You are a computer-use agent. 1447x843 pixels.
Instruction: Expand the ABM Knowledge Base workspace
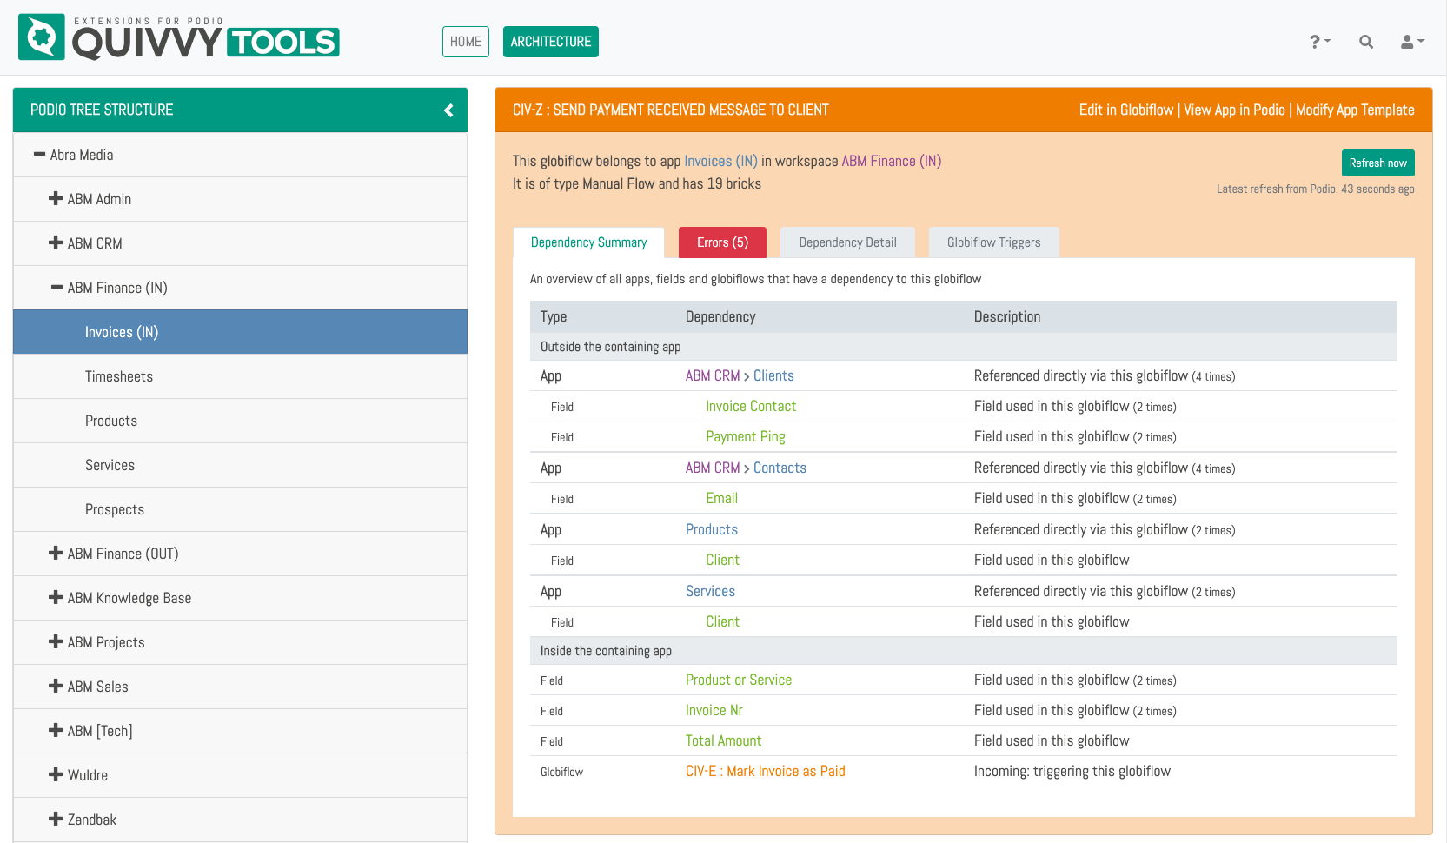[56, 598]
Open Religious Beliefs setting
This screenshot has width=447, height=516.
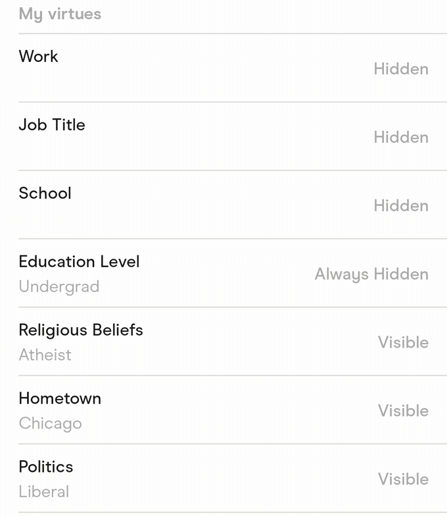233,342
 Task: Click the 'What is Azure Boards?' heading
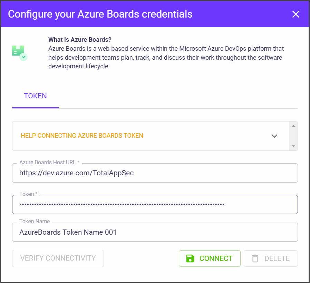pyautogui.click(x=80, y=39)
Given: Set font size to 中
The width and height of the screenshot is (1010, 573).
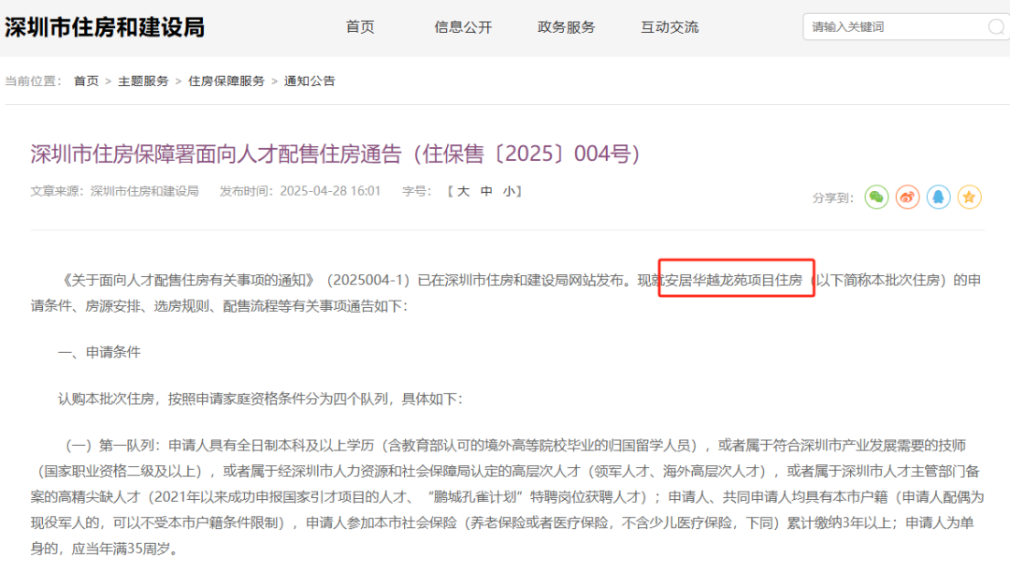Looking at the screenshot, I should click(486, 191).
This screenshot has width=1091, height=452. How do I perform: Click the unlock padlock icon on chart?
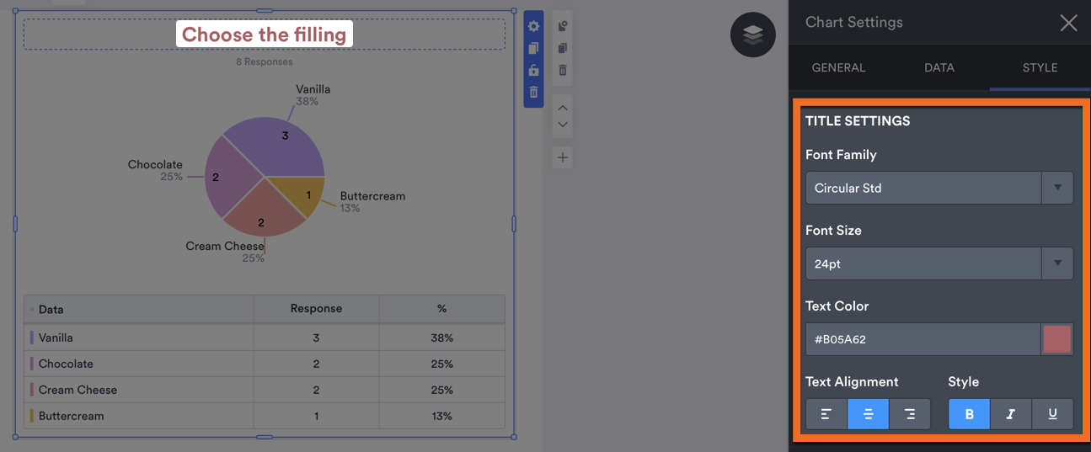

▶ WORK ORDER
The required result is an exact copy of the lines from the line containing "Instruction: Expand the" through the end of the entries, with every picture left out.

▶ EXERCISE ANSWER
Instruction: Expand the ABM Knowledge Base workspace
[56, 598]
Open Religious Beliefs setting
This screenshot has width=447, height=516.
233,342
 Task: Click the 'What is Azure Boards?' heading
pyautogui.click(x=80, y=39)
Given: Set font size to 中
The width and height of the screenshot is (1010, 573).
Looking at the screenshot, I should click(486, 191).
This screenshot has width=1091, height=452. How do I perform: Click the unlock padlock icon on chart?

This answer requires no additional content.